Los ciudadanos han querido que el acuerdo plural, otra “pasada por el consenso”, sea la única opción de cambio posible hoy en España. Y conseguirlo requiere muchos días y algunas noches de debates y negociaciones sinceros que, lamentablemente, no ha sido posibles realizar con todos. No lo ha sido con el PP, a pesar de los amagos publicitarios que haga, porque la propia esencia del concepto cambio lo hace imposible. Pero tampoco lo ha sido con Podemos, que tardó en levantarse menos que en sentarse, porque siempre entendió que negociar era que los demás aceptáramos sus condiciones (con, o sin cesiones unilaterales) y porque en todo momento antepuso su presencia en el Gobierno por delante de cualquier otro asunto de programa, es decir, sus intereses partidistas, por delante de los problemas de los ciudadanos. ¿Cuántos de los que han oído hablar hasta la saciedad del “gobierno a la valenciana” recuerdan alguna propuesta programática de Podemos?

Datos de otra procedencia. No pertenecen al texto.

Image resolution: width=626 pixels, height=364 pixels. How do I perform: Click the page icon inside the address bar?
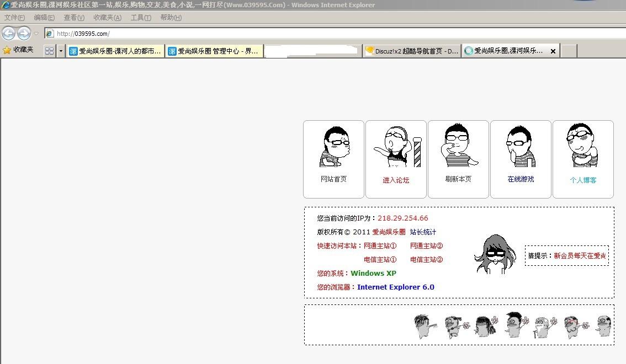49,33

Si vamos de nuevo a las urnas, los ciudadanos tendrán que tomar nota de que dos partidos han intentado ofrecer soluciones desde una nueva política de diálogo, negociación y pacto, mientras que otros dos se han enrocado en la vieja política de la confrontación, la intransigencia, la prepotencia y el reproche, consiguiendo en la práctica una pinza de intereses comunes que ha hecho imposible el cambio. De momento.